No matter. Kudelski seems to be playing the long game. That hasn't stopped his detractors from criticising his one-man role as majority shareholder, CEO and chairman. His response? Who is better suited to lead the company than the person who has sunk so much money into it? Yet Kudelski has his allies. Swiss International Airlines, Nestlé, the food giant, and newspaper group Edipresse, have made space on their boards for the 43-year old visionary.
It might have something to do with Kudelski's revenue increasing 15-fold over the past decade. Unlike their private siblings, publicly traded family-controlled companies seem to live a charmed existence, at least in Europe. These days family enterprises are running rings round rivals on all six major stock indexes. Charm has nothing to do with it. Stock exchange guidelines and reporting requirements do. Enforced discipline, say family business experts, help keep family feuds from ruining a company. Publicly traded family-controlled companies have the best of both worlds, says Joachim Schwass, a family business expert at the Swiss business school IMD. Either way, numbers don't lie, which is why Kudelski is one of Europe's ten best performing companies.

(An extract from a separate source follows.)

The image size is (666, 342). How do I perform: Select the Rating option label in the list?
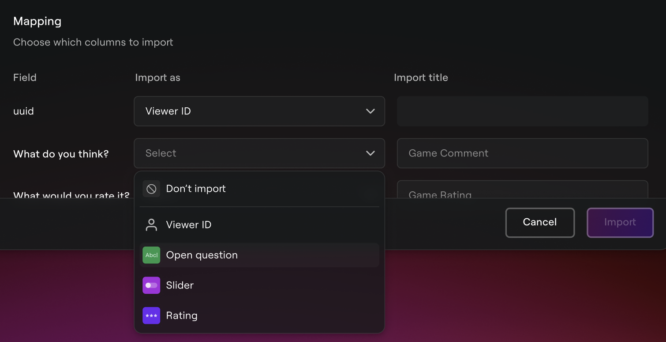click(182, 315)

Does that mean bloodlines are attributable to soaring revenue? "I think it's not family by definition, but it's a company with strong shareholders who can really look at long-term interest rather than following the short-term requirements of their investors," he says. "If you look at history, Vivendi had a much harder time than Murdoch News Corp. Basically, companies that have strong shareholders are much more resilient during difficult trading conditions."
So what of the next generation? The CEO won't tip his hand on whether his children will join the family firm. "If they're interested…" he says with a pause. "I think they need to have the liberty to do it."